SINGAPORE - Golden Agri-Resources has posted an 85.6 per cent plunge in third quarter net profit to US$4.4 million (S$5.5 million).
This was despite revenue for the three months to Sept 30 rising by 17.4 per cent to US$1.84 billion.
Quarterly results were slightly lower year-on-year on the back of weaker average crude palm oil (CPO) prices.
Third quarter saw Ebitda of US$110 million, down from US$115 million last year.
The palm and lauric business contributed Ebitda of US$47 million year to date was 51 per cent lower than last year, while for the third quarter, it reached US$7 million, a recovery from the same period last year.
The drop in market prices during third quarter weakened the performance of this business unit.

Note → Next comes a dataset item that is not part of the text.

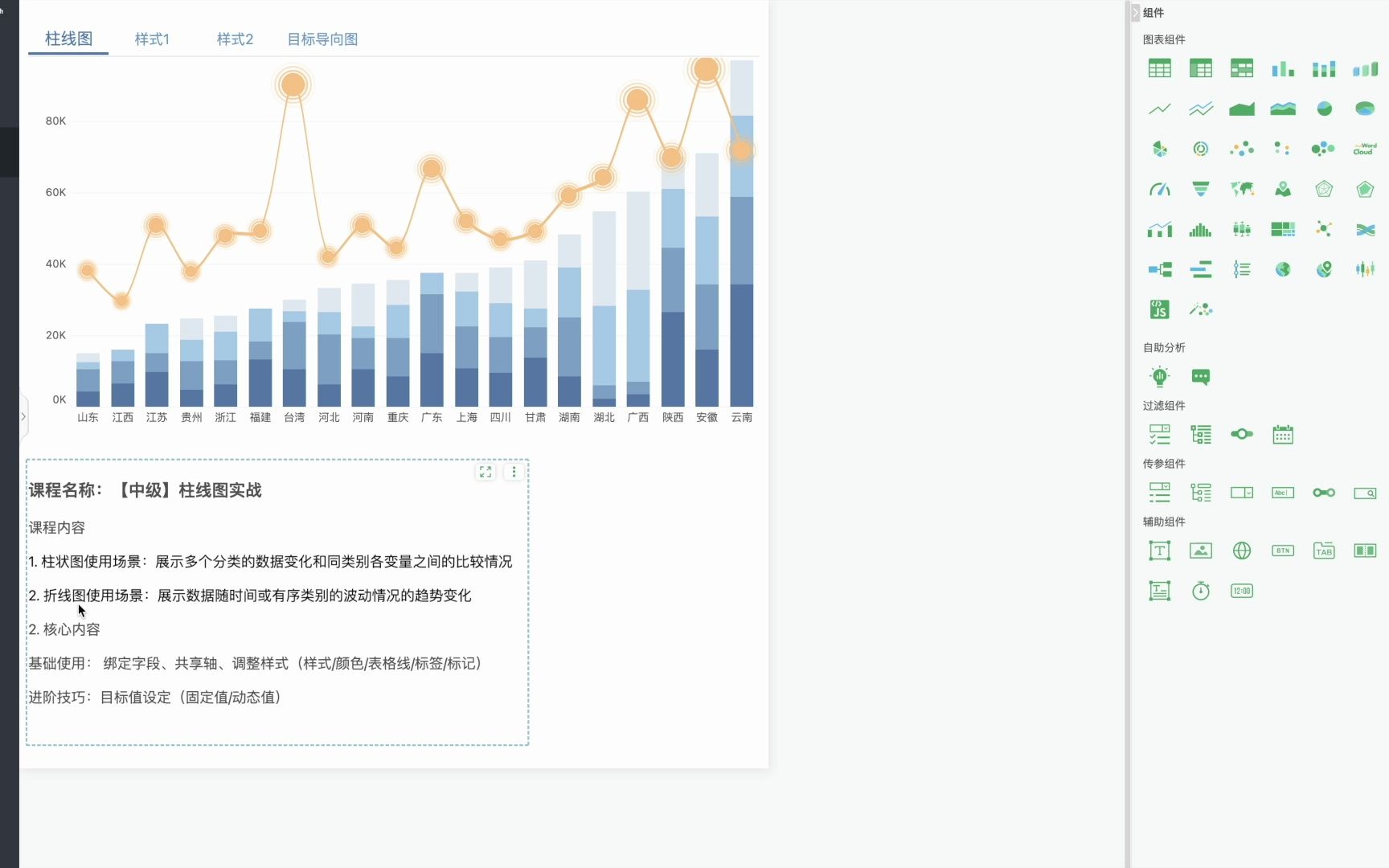Select the funnel chart component
The width and height of the screenshot is (1389, 868).
point(1200,189)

Earnings per share shrank to 0.03 US cent from 0.24 US cent previously while net asset value per share inched up to 69 US cents compared to 68 US cents as at Dec 31.
Golden Agri's financial position stays healthy.
As at Sept 30, its adjusted gearing ratio remained prudent at 0.17 time, with total assets of US$14.5 billion.
Although CPO market prices remain moderated, the board continues to be confident about the company's performance and industry outlook.
Therefore, it has approved the distribution of an interim dividend of 0.408 Singapore cents per share.
This is some 30 per cent of Golden Agri's underlying profit for nine-month period 2014.